More than 30 years ago in a remote Balanta village in Senegal, the Dimbaya society performed rituals to initiate Satou, ally her with her people’s ancestral spirits and ensure that she would bear children.

This week, her children took a stand for Christ and refused the Dimbaya ritual that was supposed to close out Satou’s funeral.

“This refusal to conform will surely bring some kind of misfortune!” the society members warned.

But her children are resting in God.

Satou had many opportunities to hear Bible teaching.

“For the last five years, most Sunday mornings Satou sat in her bedroom while church was going on in the sitting room,” wrote missionaries Dave and Tippy McKee. “She has heard the Word time and again, and has witnessed the changed lives of her family.”

She never indicated that she believed, until last week.

Satou’s health had been failing for several weeks, and one morning last week her oldest and second-oldest daughters, both believers, sat by her bed and went over God’s plan of salvation once again.

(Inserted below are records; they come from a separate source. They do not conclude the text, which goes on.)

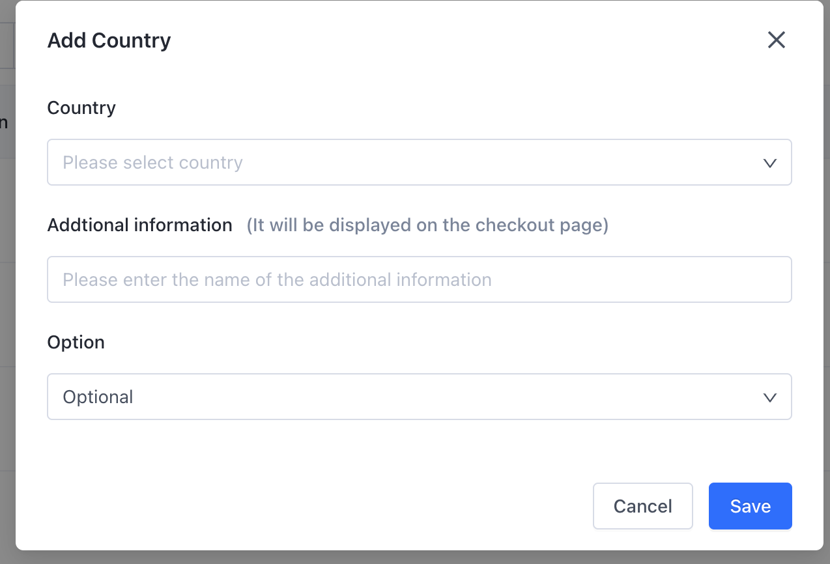Open the Option dropdown showing Optional
This screenshot has width=830, height=564.
pos(418,397)
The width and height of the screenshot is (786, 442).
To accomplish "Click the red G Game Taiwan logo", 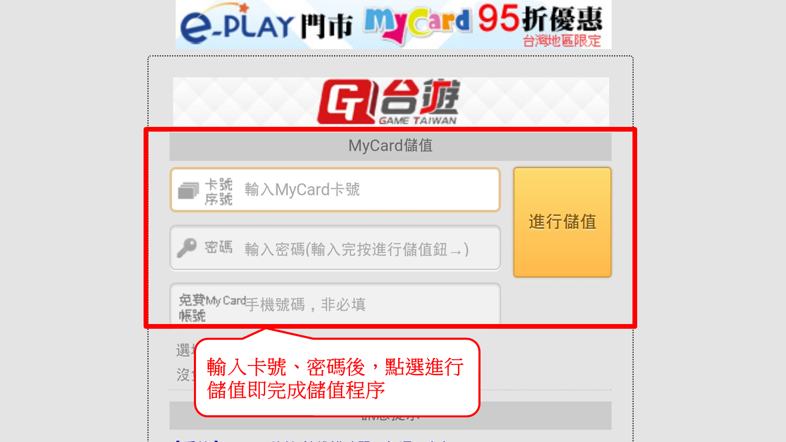I will 347,102.
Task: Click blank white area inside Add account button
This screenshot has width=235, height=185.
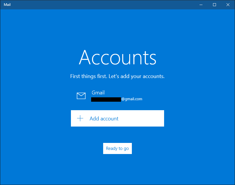Action: pyautogui.click(x=142, y=118)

“On that morning she said that she agreed that what Christ did on the cross was for her and she was no longer trusting in her old ways,” the McKees wrote. “She asked [her oldest daughter] to throw away the traditional fetishes that people had brought to help her.”

When she died three days later, her daughters had peace in their hearts, knowing they would see their mother again in Heaven.

And that set the stage for the conflict with the Dimbaya society.

After her first daughter was born, Satou had trouble becoming pregnant again and was initiated into the society.

“These rituals include wearing a burlap sack, sitting on and rolling in the dirt, and eating a meal with sand mixed in it,” the McKees wrote. “Not long thereafter she began bearing children again and so these children are considered part of the Dimbaya.”

So when Satou died, Dimbaya members came from surrounding villages to perform the proper ritual to close the funeral.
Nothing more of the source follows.